如何创建对 Amazon EC2 的 pem 文件 + google-authenticator 访问权限？

Posted 2023-03-23

【中文标题】如何创建对 Amazon EC2 的 pem 文件 + google-authenticator 访问权限？

【英文标题】：How can I create a pem file + google-authenticator access to Amazon EC2?

【发布时间】：2015-10-01 11:15:34

【问题描述】：

我正在尝试为 Amazon EC2 Ubuntu 实例创建一个身份验证过程，该过程需要使用由 Amazon 生成的密钥对并使用 Google-Authenticator。因此，我想使用我的 pem 文件登录到实例，然后使用验证码提示进行提示。

Verification code:

我已经设法使用我的 pem 文件登录到我的服务器。我还成功安装了 Google-Authenticator，并使用它以我创建并提供特定密码的单独用户（不是 ubuntu）登录。

在我的/etc/ssh/sshd_config 我有：

ChallengeResponseAuthentication yes
PasswordAuthentication no
UsePAM yes
AuthenticationMethods keyboard-interactive

在我的/etc/pam.d/sshd:

@include common-auth
auth required pam_google_authenticator.so

如果我将publickey 添加到AuthenticationMethods，那么在登录时会提示我输入密码，而不是使用我在其中提供的 pem 文件：

ssh -i my-key.pem ubuntu@*.*.*.*

如何让 OpenSSH 通过 pem 文件进行身份验证 --> google-authenticator？

谢谢！

【参考方案1】：

我的解决方案是通过pem 文件、密码和验证 OTP 进行检查。

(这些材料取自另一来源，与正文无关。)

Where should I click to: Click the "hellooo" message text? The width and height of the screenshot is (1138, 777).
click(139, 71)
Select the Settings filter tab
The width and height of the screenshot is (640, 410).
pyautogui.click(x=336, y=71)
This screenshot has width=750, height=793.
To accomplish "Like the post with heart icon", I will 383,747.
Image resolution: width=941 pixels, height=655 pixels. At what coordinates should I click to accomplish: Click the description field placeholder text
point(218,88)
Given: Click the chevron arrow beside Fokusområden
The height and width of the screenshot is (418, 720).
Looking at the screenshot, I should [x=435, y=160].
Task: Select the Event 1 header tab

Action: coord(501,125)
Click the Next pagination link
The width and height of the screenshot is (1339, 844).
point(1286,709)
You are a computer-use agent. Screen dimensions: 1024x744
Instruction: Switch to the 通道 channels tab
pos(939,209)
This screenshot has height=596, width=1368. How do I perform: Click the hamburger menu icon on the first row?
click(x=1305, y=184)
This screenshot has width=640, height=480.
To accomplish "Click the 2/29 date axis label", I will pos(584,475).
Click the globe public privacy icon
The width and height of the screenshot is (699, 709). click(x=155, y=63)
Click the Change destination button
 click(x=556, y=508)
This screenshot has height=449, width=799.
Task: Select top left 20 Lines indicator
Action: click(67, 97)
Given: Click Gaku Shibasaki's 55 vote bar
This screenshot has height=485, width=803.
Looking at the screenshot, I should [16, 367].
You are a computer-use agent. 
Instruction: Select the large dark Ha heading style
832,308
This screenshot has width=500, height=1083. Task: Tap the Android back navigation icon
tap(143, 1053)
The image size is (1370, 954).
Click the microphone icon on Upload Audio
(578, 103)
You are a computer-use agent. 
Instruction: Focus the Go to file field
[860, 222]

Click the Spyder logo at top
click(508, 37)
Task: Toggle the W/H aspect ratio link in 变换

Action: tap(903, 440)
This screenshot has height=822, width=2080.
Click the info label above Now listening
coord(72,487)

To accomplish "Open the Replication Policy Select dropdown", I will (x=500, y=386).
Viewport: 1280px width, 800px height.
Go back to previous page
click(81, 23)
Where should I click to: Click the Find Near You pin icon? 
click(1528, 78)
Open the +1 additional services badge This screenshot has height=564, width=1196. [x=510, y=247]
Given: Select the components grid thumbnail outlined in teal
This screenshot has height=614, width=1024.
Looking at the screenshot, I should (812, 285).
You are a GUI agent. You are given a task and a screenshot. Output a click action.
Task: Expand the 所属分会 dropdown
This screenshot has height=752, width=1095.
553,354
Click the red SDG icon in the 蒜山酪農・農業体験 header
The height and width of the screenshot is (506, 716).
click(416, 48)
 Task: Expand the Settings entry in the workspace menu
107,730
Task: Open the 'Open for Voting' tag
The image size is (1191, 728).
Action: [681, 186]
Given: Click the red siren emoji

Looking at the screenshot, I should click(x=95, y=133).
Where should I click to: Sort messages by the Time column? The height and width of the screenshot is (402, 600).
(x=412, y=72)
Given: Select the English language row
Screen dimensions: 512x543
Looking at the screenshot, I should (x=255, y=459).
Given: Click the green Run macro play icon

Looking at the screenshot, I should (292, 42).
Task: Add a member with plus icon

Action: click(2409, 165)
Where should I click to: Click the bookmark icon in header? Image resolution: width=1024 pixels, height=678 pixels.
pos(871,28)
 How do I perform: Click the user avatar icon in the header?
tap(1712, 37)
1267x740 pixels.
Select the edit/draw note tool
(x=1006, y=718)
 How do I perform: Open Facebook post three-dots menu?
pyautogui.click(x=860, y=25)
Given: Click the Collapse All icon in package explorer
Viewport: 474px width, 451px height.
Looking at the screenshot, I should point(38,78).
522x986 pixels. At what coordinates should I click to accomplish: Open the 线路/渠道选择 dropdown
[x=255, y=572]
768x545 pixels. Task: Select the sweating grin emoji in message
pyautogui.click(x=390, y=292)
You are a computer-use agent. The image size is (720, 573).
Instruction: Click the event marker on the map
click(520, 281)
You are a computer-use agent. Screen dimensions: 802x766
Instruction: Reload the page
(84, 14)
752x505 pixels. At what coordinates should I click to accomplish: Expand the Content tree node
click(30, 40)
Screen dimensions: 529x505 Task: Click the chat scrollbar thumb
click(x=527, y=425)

为此我有：

在：/etc/pam.d/sshd/：

@include common-auth
auth required pam_sepermit.so
auth required pam_google_authenticator.so

在：/etc/ssh/sshd_config/：

AuthenticationMethods publickey,keyboard-interactive

其余配置如上所述。注意publickey在AuthenticationMethods中要在keyboard-interactive之前，否则先验证码后pem文件检查。